MUMBAI: IL CONTAGIO E UNA LEZIONE DIMENTICATA

Un’epidemia di peste bubbonica colpì nel 1898 quella che oggi è Mumbai ma allora era Bombay, grande centro di traffici marittimi, splendida città in parte recuperata dal mare dagli inglesi colonizzatori. Allora le autorità coloniali intervennero sulla struttura urbana applicando strette regole sanitarie, distruggendo e ricostruendo interi quartieri di edilizia popolare con criteri d’avanguardia e aprendo ampi spazi al benefico flusso dell’aria marina. Una memoria e benefici presto perduti. Nell’India indipendente dal 1947, Bombay sarebbe diventata una delle città più inquinate dell’Asia, meta di una immigrazione che ha nel tempo occupato ogni spazio disponibile e reso problematico adeguare i servizi.

Oggi le zone più degradate di quello che è il cuore economico e finanziario dell’India accolgono almeno la metà dei 20 milioni di abitanti censiti, con un numero crescente di individui che vi arrivano espulsi da aree residenziali sempre più claustrofobiche e sempre più care anche per la crescente classe media. A Dharavi, forse un milione di residenti, per lungo tempo il più congestionato slum dell’Asia e dove la densità supera i 300mila abitanti per chilometro quadrato, i contagi da Covid-19 sono quasi 1.500, un centinaio i morti.

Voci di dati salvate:

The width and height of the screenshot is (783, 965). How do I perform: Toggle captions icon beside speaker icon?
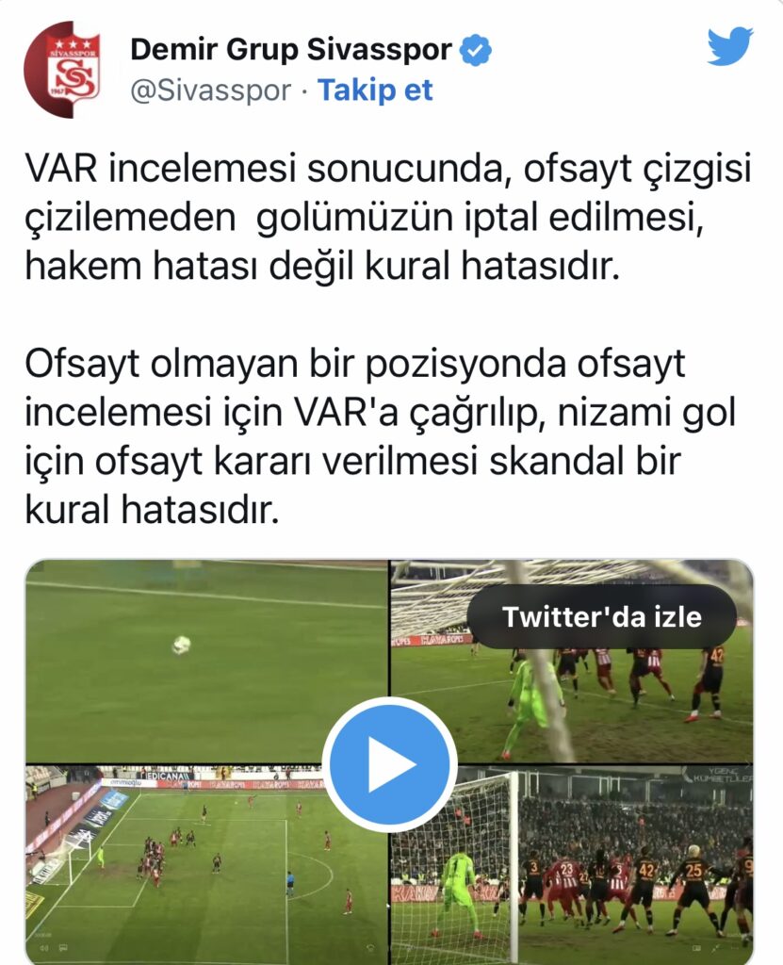click(x=63, y=948)
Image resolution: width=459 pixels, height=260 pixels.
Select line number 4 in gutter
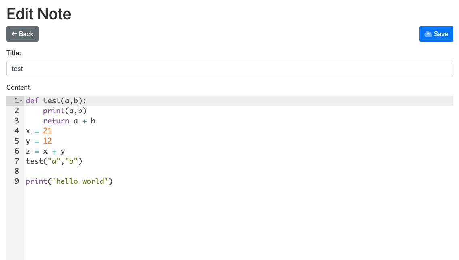click(17, 131)
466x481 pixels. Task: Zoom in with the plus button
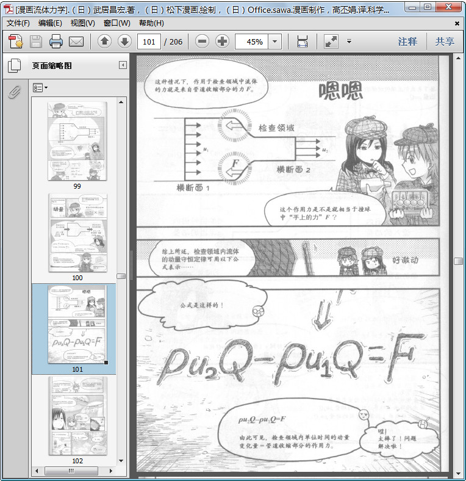222,41
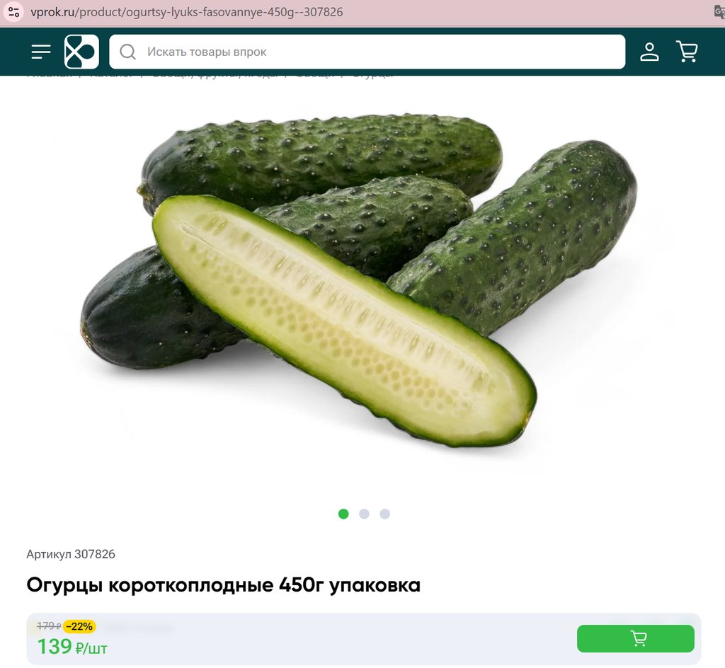Switch to the third product photo dot
The image size is (725, 668).
click(384, 514)
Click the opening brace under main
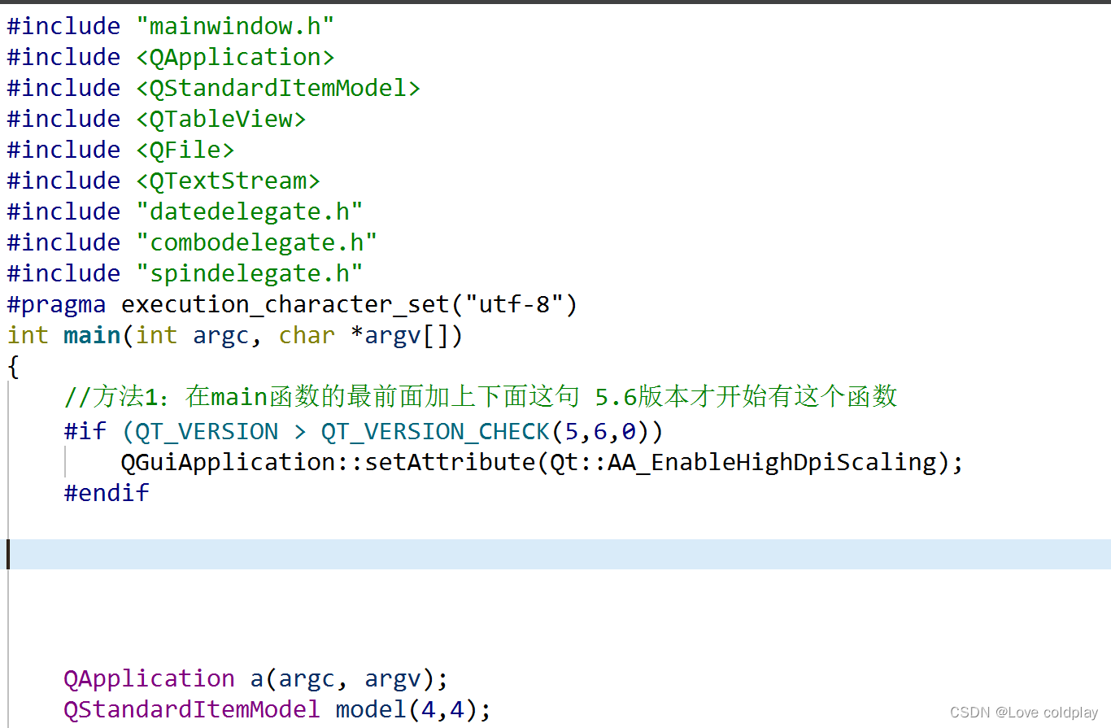 [x=11, y=367]
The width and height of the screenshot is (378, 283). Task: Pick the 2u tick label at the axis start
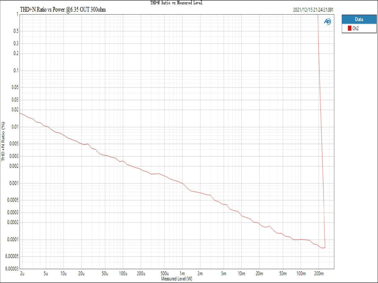pos(21,274)
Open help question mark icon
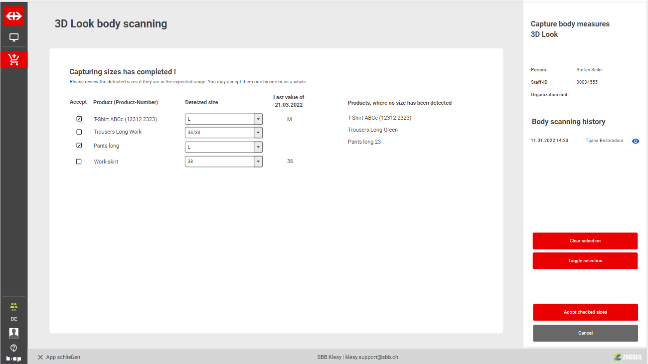The image size is (648, 364). tap(13, 348)
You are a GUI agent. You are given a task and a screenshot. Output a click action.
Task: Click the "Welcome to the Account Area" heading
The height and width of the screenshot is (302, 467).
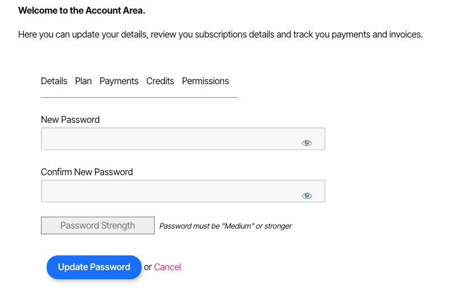81,10
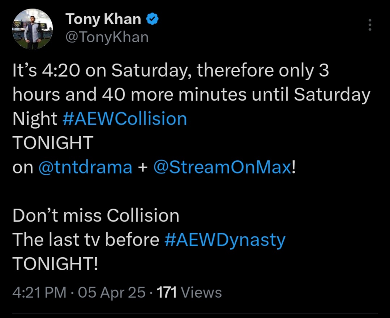Click the final "TONIGHT!" line

(55, 265)
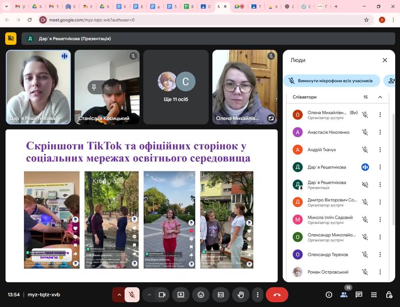
Task: Collapse the Співавтори participants list
Action: (x=380, y=97)
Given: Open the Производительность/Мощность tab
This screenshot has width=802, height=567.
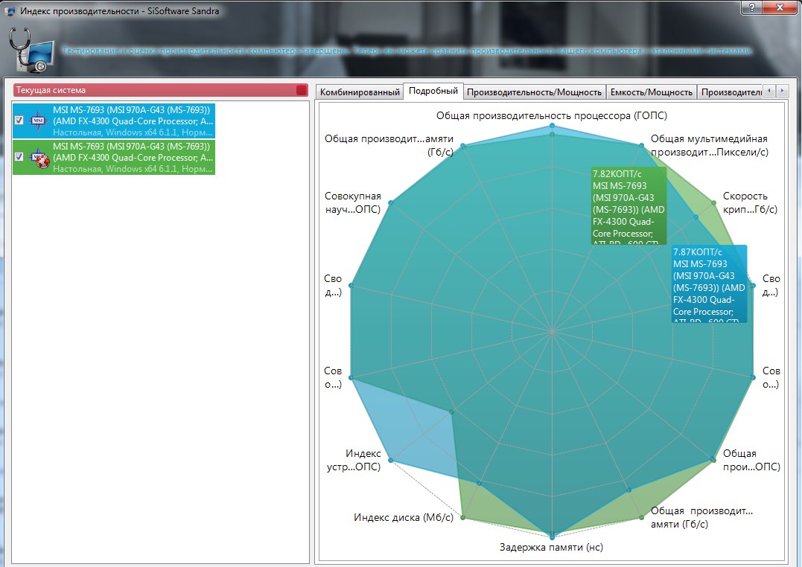Looking at the screenshot, I should click(x=535, y=92).
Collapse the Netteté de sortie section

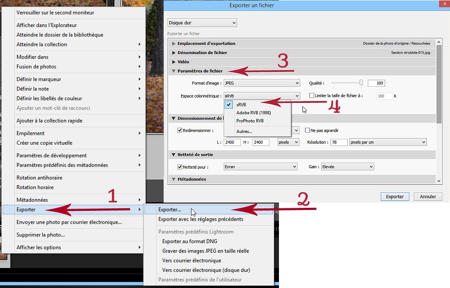(x=174, y=155)
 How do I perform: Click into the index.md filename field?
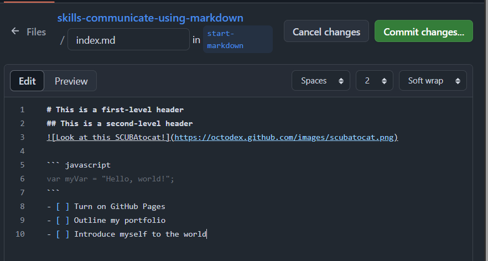pyautogui.click(x=128, y=39)
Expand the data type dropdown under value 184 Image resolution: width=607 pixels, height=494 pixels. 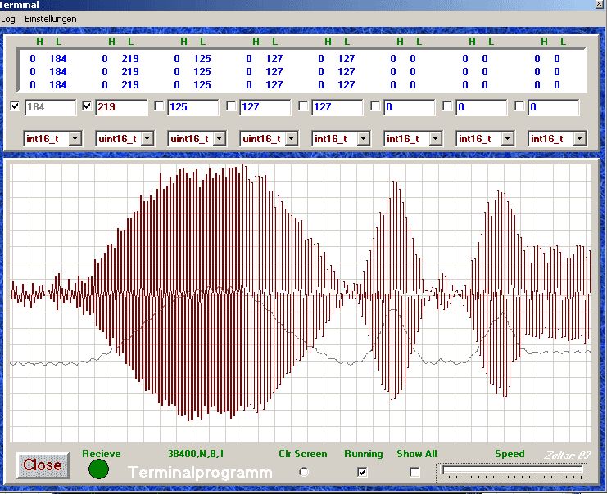pos(75,139)
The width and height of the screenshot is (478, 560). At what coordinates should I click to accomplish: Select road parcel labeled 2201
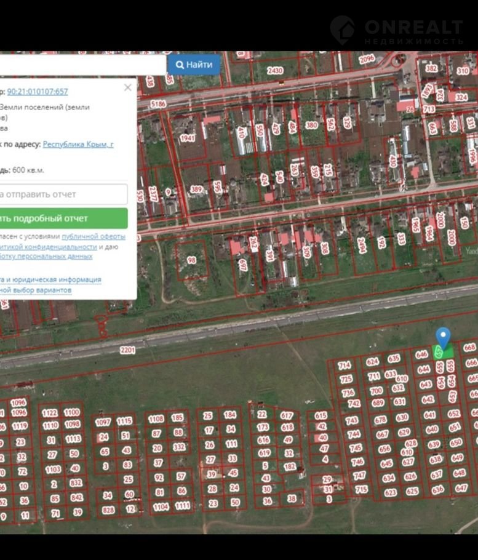pos(128,350)
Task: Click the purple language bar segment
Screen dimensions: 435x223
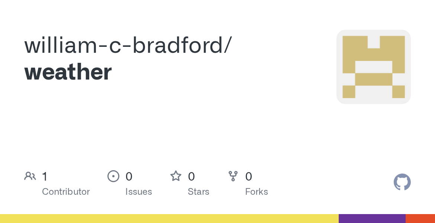Action: pyautogui.click(x=372, y=219)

Cosa fare:
1 - Secondo il testo su Mumbai, in quale anno un'epidemia di peste bubbonica colpì Bombay?
2 - Riporta dal testo su Mumbai tutto il passo che va da "Un’epidemia di peste" fino a "adeguare i servizi.".
3 - Scrivi come prosegue il testo su Mumbai dopo la sua ultima frase.

Risposte ai compiti:
1 - Nel 1898.

2 -
Un’epidemia di peste bubbonica colpì nel 1898 quella che oggi è Mumbai ma allora era Bombay, grande centro di traffici marittimi, splendida città in parte recuperata dal mare dagli inglesi colonizzatori. Allora le autorità coloniali intervennero sulla struttura urbana applicando strette regole sanitarie, distruggendo e ricostruendo interi quartieri di edilizia popolare con criteri d’avanguardia e aprendo ampi spazi al benefico flusso dell’aria marina. Una memoria e benefici presto perduti. Nell’India indipendente dal 1947, Bombay sarebbe diventata una delle città più inquinate dell’Asia, meta di una immigrazione che ha nel tempo occupato ogni spazio disponibile e reso problematico adeguare i servizi.

3 -
I quasi 23mila casi di coronavirus finora registrati a Mumbai equivalgono a un quinto del totale nazionale, ma i decessi (800) sono in percentuale superiore e si teme un’esplosione di contagi. La densità della popolazione è sicuramente una concausa della diffusione epidemica, insieme alla carenza di servizi igienici e di presidi medico-sanitari. Il divario tra i 186 dispensari registrati a Mumbai nell’ultimo censimento (2011), e gli 830 ritenuti necessari allora a soddisfare lo standard di uno ogni 15mila abitanti, non è mai stato colmato. Più che altrove nelle metropoli dell’India l’epidemia sta evidenziando i limiti di una situazione che l’urbanista Kedar Ghorpade, paragona a “una bomba sanitaria” innescata anche “dalla mancanza di comprensione degli ambienti umani”.